Tre
anni sono un periodo importante sia per una “giovane
rivista giovane” sia per tutti i suoi lettori, soprattutto
per quelli che hanno mosso i primi passi. Anzi, per loro i
primi tre anni sono fondamentali. Senza nascondere orgoglio
posso dire che sin dal primo numero sono arrivati attestati
di stima per il nostro lavoro, ma solo qualche giorno fa è
arrivata una lettera particolare, in cui il nostro lettore
Andrea C. ci ringraziava per averlo aiutato a trovare la sua
“identità fotografica”. Messaggi dalla
portata simile probabilmente erano arrivati anche prima, ma
non con questo tenore e questa chiara consapevolezza. Identità
fotografica… non sappiamo neanche che tipo di fotografie
faccia il nostro Andrea! Chissà quale dei tanti autori
che abbiamo pubblicato in questi anni l’ha ispirato,
chissà quale mostra trovata nei nostri calendari ha
affinato il suo occhio fotografico. Quel che conta è
che lui, oggi, al termine di un ciclo di tre anni, si ritenga
dotato di una identità fotografica. La sua lettera
vira poi verso contenuti tecnici, con domande relative a obiettivi
e fotocamere, con ciò eliminando ogni dubbio sulla
portata della precedente affermazione: non di semplice identità
tecnologica si tratta, intesa come “appartenenza”

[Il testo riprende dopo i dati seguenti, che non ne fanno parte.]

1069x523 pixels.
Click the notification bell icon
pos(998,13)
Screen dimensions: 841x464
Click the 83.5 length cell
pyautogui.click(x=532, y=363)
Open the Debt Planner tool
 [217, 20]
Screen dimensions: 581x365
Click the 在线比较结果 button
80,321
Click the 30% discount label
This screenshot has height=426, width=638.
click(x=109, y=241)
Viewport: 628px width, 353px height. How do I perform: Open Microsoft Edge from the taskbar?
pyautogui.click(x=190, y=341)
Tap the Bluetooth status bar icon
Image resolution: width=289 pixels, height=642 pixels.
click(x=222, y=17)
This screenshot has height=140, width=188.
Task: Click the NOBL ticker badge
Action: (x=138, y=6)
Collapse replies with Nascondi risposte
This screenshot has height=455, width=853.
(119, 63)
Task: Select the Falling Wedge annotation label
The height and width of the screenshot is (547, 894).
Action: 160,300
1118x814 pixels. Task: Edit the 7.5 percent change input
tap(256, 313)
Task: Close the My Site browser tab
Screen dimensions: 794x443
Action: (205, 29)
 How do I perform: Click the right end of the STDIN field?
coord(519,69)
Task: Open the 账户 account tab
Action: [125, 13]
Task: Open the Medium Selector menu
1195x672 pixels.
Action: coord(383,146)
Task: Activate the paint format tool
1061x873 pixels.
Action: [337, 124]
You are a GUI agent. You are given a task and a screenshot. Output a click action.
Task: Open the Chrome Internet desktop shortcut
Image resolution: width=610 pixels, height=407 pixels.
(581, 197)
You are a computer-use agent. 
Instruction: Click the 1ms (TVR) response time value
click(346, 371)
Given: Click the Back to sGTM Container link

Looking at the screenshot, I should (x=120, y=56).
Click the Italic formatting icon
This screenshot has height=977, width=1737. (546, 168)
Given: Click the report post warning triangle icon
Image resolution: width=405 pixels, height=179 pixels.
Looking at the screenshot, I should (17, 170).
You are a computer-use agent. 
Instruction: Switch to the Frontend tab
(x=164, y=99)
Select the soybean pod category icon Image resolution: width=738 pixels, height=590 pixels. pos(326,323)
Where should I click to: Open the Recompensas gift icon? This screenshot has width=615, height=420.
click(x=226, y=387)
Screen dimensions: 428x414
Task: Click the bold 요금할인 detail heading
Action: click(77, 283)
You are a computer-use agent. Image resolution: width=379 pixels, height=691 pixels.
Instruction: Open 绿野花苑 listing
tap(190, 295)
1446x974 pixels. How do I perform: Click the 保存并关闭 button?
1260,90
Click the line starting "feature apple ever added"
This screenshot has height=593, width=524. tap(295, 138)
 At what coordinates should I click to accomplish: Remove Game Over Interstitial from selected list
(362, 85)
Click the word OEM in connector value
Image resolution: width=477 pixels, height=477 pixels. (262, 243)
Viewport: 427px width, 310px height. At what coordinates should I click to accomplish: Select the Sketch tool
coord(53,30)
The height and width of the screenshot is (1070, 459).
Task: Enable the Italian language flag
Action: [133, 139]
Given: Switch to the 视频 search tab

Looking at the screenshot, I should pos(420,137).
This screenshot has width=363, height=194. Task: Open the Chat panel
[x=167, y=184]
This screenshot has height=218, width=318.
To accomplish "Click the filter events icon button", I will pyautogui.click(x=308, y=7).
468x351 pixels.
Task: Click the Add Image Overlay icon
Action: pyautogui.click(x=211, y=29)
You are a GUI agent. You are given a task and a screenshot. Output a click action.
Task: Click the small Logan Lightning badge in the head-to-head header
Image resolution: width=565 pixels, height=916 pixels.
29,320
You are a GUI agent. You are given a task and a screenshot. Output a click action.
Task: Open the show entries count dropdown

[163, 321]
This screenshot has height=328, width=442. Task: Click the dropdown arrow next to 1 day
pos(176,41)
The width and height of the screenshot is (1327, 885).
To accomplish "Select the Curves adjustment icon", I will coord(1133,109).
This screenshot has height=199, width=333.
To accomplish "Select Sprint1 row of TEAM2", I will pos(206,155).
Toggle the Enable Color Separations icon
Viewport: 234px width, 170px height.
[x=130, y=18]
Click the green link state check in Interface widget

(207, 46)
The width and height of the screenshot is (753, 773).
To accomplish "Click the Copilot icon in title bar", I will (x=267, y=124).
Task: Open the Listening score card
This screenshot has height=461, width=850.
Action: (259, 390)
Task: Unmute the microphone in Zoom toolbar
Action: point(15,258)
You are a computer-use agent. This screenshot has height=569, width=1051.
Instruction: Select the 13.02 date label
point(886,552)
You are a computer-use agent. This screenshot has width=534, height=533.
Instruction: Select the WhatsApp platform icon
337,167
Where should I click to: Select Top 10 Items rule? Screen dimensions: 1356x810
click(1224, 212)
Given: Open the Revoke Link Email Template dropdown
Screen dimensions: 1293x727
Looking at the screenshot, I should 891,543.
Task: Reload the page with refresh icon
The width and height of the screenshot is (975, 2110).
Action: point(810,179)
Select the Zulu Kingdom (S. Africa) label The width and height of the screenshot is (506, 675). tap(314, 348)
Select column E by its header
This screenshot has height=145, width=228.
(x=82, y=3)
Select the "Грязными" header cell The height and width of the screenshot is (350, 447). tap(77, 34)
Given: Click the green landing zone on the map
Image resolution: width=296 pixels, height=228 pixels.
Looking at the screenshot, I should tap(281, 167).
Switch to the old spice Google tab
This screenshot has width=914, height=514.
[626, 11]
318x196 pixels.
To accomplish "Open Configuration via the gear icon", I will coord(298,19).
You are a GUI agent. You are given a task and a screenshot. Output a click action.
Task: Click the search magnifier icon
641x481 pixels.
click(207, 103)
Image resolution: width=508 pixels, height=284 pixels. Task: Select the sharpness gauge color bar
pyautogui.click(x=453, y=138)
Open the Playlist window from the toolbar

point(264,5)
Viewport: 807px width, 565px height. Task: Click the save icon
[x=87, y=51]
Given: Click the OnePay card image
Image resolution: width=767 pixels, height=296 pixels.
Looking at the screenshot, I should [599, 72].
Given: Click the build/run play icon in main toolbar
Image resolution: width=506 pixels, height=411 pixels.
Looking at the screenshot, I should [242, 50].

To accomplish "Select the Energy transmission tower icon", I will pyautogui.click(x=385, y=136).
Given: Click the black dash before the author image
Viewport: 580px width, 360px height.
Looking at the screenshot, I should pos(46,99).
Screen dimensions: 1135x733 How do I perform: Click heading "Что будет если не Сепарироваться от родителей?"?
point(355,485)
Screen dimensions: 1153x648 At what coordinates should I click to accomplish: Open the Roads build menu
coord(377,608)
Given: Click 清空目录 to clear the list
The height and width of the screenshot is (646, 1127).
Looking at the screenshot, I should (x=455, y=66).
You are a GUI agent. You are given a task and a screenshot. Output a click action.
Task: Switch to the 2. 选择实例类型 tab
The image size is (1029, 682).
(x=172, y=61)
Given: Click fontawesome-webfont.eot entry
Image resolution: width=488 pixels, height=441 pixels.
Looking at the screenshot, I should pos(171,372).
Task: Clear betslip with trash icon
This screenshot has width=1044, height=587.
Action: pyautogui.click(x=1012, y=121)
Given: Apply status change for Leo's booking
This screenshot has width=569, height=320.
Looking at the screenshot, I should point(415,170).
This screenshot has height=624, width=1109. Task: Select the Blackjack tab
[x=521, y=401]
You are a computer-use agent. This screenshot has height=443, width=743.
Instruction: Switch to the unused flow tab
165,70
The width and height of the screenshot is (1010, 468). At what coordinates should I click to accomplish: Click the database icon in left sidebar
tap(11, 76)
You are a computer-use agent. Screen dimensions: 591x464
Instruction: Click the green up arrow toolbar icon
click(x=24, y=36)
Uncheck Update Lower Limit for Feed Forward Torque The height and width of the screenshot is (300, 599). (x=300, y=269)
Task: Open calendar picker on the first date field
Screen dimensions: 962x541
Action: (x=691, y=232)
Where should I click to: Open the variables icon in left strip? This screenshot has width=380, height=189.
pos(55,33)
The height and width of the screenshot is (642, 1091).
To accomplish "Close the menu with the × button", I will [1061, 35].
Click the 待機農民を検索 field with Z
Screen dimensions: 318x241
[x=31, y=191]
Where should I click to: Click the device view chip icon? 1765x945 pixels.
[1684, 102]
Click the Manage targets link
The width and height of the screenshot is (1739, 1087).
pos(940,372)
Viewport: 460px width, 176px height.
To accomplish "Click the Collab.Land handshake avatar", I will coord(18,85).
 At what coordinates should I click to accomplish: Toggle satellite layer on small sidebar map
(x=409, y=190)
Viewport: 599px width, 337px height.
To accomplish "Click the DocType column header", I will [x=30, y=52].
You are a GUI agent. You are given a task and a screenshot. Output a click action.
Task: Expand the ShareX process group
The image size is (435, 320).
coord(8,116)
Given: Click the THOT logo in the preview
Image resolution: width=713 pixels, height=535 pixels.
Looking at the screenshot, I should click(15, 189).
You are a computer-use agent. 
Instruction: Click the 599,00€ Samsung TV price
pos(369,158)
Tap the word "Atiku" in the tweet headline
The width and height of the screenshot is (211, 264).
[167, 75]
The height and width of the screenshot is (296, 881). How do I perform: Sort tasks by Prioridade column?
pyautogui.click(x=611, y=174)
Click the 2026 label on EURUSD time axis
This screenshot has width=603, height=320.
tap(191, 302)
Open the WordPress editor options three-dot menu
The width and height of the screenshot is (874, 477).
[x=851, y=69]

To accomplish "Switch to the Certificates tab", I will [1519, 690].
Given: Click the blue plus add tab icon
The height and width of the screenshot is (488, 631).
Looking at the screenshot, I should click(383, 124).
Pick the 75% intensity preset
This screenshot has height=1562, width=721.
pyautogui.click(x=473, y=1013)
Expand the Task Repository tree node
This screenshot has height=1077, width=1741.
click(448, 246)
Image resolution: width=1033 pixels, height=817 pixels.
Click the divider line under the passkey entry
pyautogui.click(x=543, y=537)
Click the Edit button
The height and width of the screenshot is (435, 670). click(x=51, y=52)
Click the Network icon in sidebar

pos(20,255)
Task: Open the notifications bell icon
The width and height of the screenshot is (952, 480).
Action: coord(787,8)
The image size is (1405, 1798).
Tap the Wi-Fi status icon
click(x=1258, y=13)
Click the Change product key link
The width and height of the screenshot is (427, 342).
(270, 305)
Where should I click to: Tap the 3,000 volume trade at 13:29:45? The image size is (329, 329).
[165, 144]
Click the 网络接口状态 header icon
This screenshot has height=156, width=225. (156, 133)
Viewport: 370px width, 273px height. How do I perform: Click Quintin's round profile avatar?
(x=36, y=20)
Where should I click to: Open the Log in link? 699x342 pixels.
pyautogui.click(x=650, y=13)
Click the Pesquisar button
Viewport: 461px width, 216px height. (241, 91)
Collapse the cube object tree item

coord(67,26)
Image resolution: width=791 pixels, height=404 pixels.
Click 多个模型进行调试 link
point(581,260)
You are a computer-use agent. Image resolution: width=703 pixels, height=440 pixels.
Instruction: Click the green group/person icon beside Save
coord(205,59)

a un marchio anziché a un altro, ma di vera e propria
padronanza del linguaggio fotografico. Comunicare attraverso
una fotografia e identificarsi in quella immagine, addirittura
farsi riconoscere attraverso un’immagine così
come al telefono un amico ci riconosce dal solo timbro della
voce. Questo periodo dell’anno, non a caso affronto
l’argomento, è denso di avvenimenti pubblici
legati alla fotografia. Iniziamo con il PMA americano, proseguiamo
con il nostrano Photoshow e concludiamo, per tacer del resto,
con il sempre più popolare Fotografia Festival Internazionale
di Roma. Sono manifestazioni che, prese nel loro insieme,
simboleggiano le due inscindibili metà dell’identità
fotografica. L’utilità di una fiera tecnologica
è chiara a molti. Ci si informa su una data fotocamera
leggendo una rivista, ci si districa tra i rovi della mala
informazione internettiana, si va in fiera per toccare con
mano la prescelta e, una volta acquistata, la si usa quanto
più possibile, per entrare in confidenza con i comandi,
per sfruttarne tutte le potenzialità, per capirne i
limiti e per trovare il modo di aggirarli, per trasformarla,
insomma, nell’ambita estensione dell’occhio di
bressoniana memoria. Questo è l’allenamento tecnico,
fondamentale ma prettamente muscolare. C’è poi
lo sviluppo della tattica, se vogliamo fare un parallelo con
una qualsiasi disciplina sportiva. Fuor di metafora, è
l’allenamento del cuore, che è un muscolo anch’esso,
ma che in questo caso eleggiamo a fonte delle emozioni. Le
“palestre” sono ovunque, oltre centoquaranta solo
al citato Festival di Roma e altre centinaia ogni mese in
tutta Italia, tante che la nostra rubrica dedicata non basta
mai a contenerle tutte. Sono spesso gratuite o costano pochi
euro e “allenano” in modo sorprendente. Ne vedi
una e forse quando esci ti ritrovi lo scarso fotografo di
prima. Ne vedi dieci e magari decidi di non scattare per due
mesi: non ne sei consapevole, ma qualcosa sta accadendo. Ne
vedi cento e un bel giorno, senza neanche sapere come e perché,
di fronte a un soggetto che ti si para innanzi scatta qualcosa,
scattano la tua mente e la tua fotocamera in un accordo che
non avevi mai sentito prima. È successo che hai imparato
a dosare i muscoli, a sfoderare lo scatto di fronte al traguardo
che conta. L’enorme archivio di immagini viste, apprezzate
o disprezzate, rinnegate o rivalutate, nel tempo si è
stratificato nella memoria, non intasandola come uno sciocco
hard disk, ma creando dei filtri personalissimi, frutto di
rielaborazioni più o meno inconsce. La fotocamera finalmente
perde il ruolo di fine e diventa un docile mezzo dell’ispirazione.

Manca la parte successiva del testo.